In the records below, switch every "GUI agent" to "screen assistant" and leave the rest unchanged.

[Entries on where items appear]
● ● ● ●

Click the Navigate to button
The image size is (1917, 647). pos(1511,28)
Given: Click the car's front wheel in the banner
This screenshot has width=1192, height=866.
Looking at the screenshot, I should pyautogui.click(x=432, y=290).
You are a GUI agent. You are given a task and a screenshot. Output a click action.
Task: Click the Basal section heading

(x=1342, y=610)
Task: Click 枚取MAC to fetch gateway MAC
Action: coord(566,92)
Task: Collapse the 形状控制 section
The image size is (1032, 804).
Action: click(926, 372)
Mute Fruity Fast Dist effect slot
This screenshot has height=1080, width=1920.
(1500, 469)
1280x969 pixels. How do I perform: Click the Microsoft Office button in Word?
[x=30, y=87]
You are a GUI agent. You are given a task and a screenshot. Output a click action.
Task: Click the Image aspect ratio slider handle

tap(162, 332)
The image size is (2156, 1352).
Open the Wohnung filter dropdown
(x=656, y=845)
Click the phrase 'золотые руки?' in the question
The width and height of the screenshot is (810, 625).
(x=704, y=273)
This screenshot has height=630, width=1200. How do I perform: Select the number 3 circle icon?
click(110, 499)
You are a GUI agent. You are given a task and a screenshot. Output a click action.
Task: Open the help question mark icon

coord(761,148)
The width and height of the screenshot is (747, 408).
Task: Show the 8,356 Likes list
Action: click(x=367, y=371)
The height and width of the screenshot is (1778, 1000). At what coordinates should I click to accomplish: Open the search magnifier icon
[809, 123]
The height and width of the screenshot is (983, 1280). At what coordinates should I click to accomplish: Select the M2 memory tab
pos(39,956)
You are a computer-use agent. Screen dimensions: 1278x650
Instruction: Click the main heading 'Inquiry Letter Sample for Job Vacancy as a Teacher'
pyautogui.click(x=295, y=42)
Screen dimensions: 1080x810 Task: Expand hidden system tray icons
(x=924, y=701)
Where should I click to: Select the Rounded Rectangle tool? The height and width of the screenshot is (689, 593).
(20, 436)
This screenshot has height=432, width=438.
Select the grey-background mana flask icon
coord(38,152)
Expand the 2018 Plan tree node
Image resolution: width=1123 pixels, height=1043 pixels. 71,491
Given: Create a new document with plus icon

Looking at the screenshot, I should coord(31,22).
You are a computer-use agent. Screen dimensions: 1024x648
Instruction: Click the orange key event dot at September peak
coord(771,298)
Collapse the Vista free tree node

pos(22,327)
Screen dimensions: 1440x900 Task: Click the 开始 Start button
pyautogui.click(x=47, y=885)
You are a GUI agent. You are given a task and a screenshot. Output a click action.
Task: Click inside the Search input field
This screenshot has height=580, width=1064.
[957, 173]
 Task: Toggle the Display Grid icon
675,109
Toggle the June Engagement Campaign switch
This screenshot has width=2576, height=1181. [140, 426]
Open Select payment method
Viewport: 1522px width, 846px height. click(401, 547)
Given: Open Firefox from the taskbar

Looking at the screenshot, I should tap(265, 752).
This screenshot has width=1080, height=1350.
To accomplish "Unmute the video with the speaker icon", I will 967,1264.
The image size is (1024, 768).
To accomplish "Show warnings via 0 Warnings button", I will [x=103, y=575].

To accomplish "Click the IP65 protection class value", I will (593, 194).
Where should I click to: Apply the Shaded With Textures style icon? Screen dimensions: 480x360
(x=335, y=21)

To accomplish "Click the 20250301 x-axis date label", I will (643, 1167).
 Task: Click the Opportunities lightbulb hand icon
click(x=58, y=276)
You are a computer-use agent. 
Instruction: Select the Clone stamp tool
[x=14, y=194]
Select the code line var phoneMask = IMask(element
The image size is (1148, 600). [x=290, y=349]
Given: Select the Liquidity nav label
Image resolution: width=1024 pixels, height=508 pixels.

● ● ● ●

» **Task answer**:
Click the Navigate to button
The image size is (1917, 647). pos(1511,28)
Given: Click the car's front wheel in the banner
This screenshot has width=1192, height=866.
Looking at the screenshot, I should pyautogui.click(x=432, y=290).
You are a screen assistant. You are given a task and a screenshot. Output a click action.
Task: Click the Basal section heading

(x=1342, y=610)
Task: Click 枚取MAC to fetch gateway MAC
Action: coord(566,92)
Task: Collapse the 形状控制 section
The image size is (1032, 804).
Action: click(926, 372)
Mute Fruity Fast Dist effect slot
This screenshot has height=1080, width=1920.
(1500, 469)
1280x969 pixels. How do I perform: Click the Microsoft Office button in Word?
[x=30, y=87]
You are a screen assistant. You are given a task and a screenshot. Output a click action.
Task: Click the Image aspect ratio slider handle

tap(162, 332)
The image size is (2156, 1352).
Open the Wohnung filter dropdown
(x=656, y=845)
Click the phrase 'золотые руки?' in the question
The width and height of the screenshot is (810, 625).
(x=704, y=273)
This screenshot has height=630, width=1200. How do I perform: Select the number 3 circle icon?
click(110, 499)
You are a screen assistant. You are given a task and a screenshot. Output a click action.
Task: Open the help question mark icon

coord(761,148)
The width and height of the screenshot is (747, 408).
Task: Show the 8,356 Likes list
Action: click(x=367, y=371)
The height and width of the screenshot is (1778, 1000). At what coordinates should I click to accomplish: Open the search magnifier icon
[809, 123]
The height and width of the screenshot is (983, 1280). At what coordinates should I click to accomplish: Select the M2 memory tab
pos(39,956)
You are a computer-use agent. Screen dimensions: 1278x650
Instruction: Click the main heading 'Inquiry Letter Sample for Job Vacancy as a Teacher'
pyautogui.click(x=295, y=42)
Screen dimensions: 1080x810 Task: Expand hidden system tray icons
(x=924, y=701)
Where should I click to: Select the Rounded Rectangle tool? The height and width of the screenshot is (689, 593).
(20, 436)
This screenshot has height=432, width=438.
Select the grey-background mana flask icon
coord(38,152)
Expand the 2018 Plan tree node
Image resolution: width=1123 pixels, height=1043 pixels. 71,491
Given: Create a new document with plus icon

Looking at the screenshot, I should coord(31,22).
You are a computer-use agent. Screen dimensions: 1024x648
Instruction: Click the orange key event dot at September peak
coord(771,298)
Collapse the Vista free tree node

pos(22,327)
Screen dimensions: 1440x900 Task: Click the 开始 Start button
pyautogui.click(x=47, y=885)
You are a screen assistant. You are given a task and a screenshot. Output a click action.
Task: Click inside the Search input field
This screenshot has height=580, width=1064.
[957, 173]
 Task: Toggle the Display Grid icon
675,109
Toggle the June Engagement Campaign switch
This screenshot has width=2576, height=1181. [140, 426]
Open Select payment method
Viewport: 1522px width, 846px height. click(401, 547)
Given: Open Firefox from the taskbar

Looking at the screenshot, I should tap(265, 752).
This screenshot has width=1080, height=1350.
To accomplish "Unmute the video with the speaker icon", I will 967,1264.
The image size is (1024, 768).
To accomplish "Show warnings via 0 Warnings button", I will [x=103, y=575].

To accomplish "Click the IP65 protection class value", I will (593, 194).
Where should I click to: Apply the Shaded With Textures style icon? Screen dimensions: 480x360
(x=335, y=21)

To accomplish "Click the 20250301 x-axis date label", I will (643, 1167).
 Task: Click the Opportunities lightbulb hand icon
click(x=58, y=276)
You are a computer-use agent. 
Instruction: Select the Clone stamp tool
[x=14, y=194]
Select the code line var phoneMask = IMask(element
The image size is (1148, 600). [x=290, y=349]
Given: Select the Liquidity nav label
Image resolution: width=1024 pixels, height=508 pixels.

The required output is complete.